Since early this month, more than 330 ethnic Chin, Rakhine and Bamar people from Paletwa Township fled their homes due to clashes between the Myanmar Army and the Arakan Army, according to relief workers.
The Indian Express reported last Friday that more than 1,200 people from Myanmar had sought shelter in Lawngtlai District, Mizoram, northeast India, after crossing the Myanmar-India border.
Until this week, the sound of gunfights could be heard near the border, said Paletwa resident U Kyaw Khin, who is also a member of the Paletwa Township social relief team.
U Kyaw Khin, who went to meet the displaced people in Shin Let Wa last Thursday, said: “The refugees are still stranded on the bank of the Kaladan River. They are sleeping in the school and healthcare buildings.”
They need healthcare, U Kyaw Khin said, as one woman had recently given birth without the assistance of trained medics. Relief groups and the Chin State government have donated medical supplies, but there are not enough healthcare workers in the area to properly treat the displaced.
The route between the inland Paletwa and the border to India has been closed at Kalet Chaung tributary since Nov. 4 by the Arakan Army (AA). On Nov. 5, the AA warned locals to avoid using the waterways on the Kaladan River and nearby tributaries as “the Myanmar Army had intensified offensives in AA-controlled areas.”
“We could not make contact with or visit the villages near the border since Nov. 4,” added U Kyaw Khin.
People who continued using the waterway were sandwiched between the fighting. Two died and three were injured in the second week of November. A college student who was travelling by boat was fatally shot on Nov. 8 and a 60-year-old woman was also shot and killed on a boat on Nov. 11.

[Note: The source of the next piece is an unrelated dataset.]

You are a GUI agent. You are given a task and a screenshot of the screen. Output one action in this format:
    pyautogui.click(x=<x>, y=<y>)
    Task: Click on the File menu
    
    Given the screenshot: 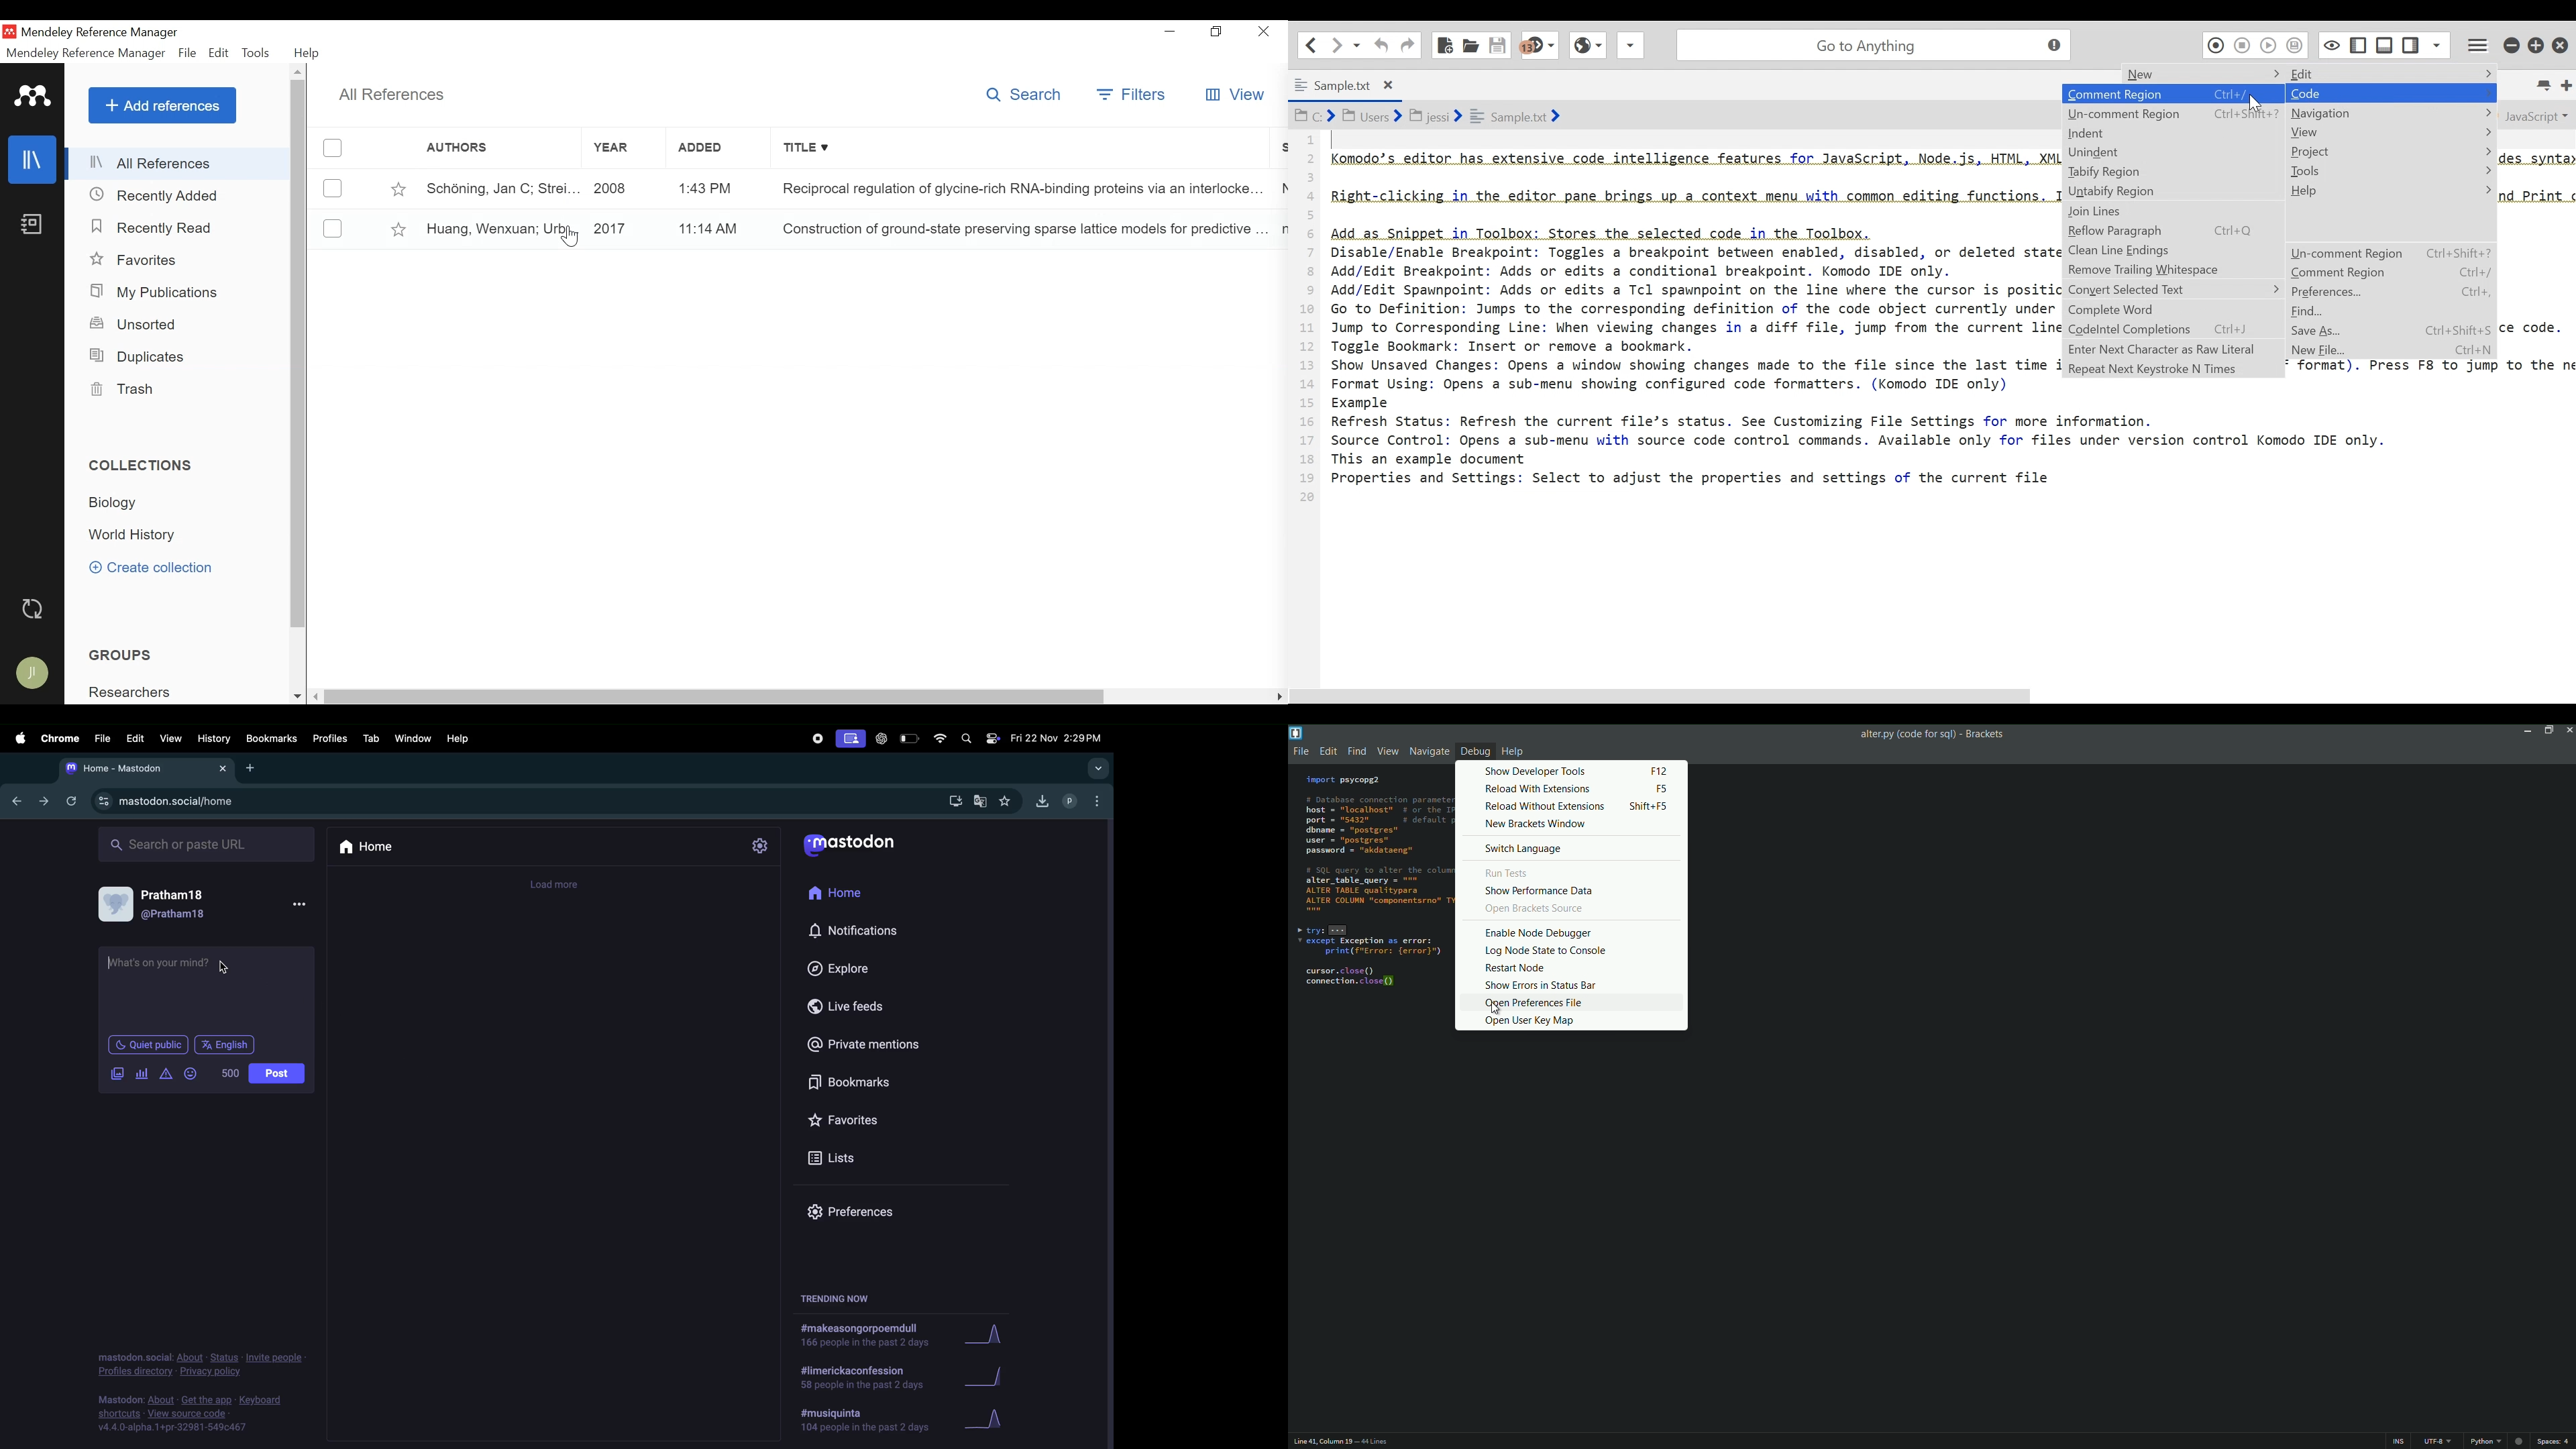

The AA has also suffered casualties. Last week, its spokesman said two of its members were killed and four were wounded in the latest round of clashes between the Myanmar Army and its troops in Paletwa and Buthidaung townships.
The clashes between the Tatmadaw and the Arakan Army in Buthidaung Township in northern Rakhine State have added to the burden placed on local villagers. The area has been restive since Myanmar Army clearance operations following a militant attack in late August, which caused more than 620,000 Rohingya Muslims to flee to neighboring Bangladesh.
Some 30,000 Arakanese villagers and its subgroups were also displaced, but many have returned to their villages with the help of the government, according to U Tun Aung Thein, a Rakhine State lawmaker from Buthidaung.
U Tun Aung Thein said the majority of those recently displaced to India were likely from Paletwa and not Buthidaung.
Paletwa villagers were also displaced in 2015 when the AA and Tatmadaw forces engaged.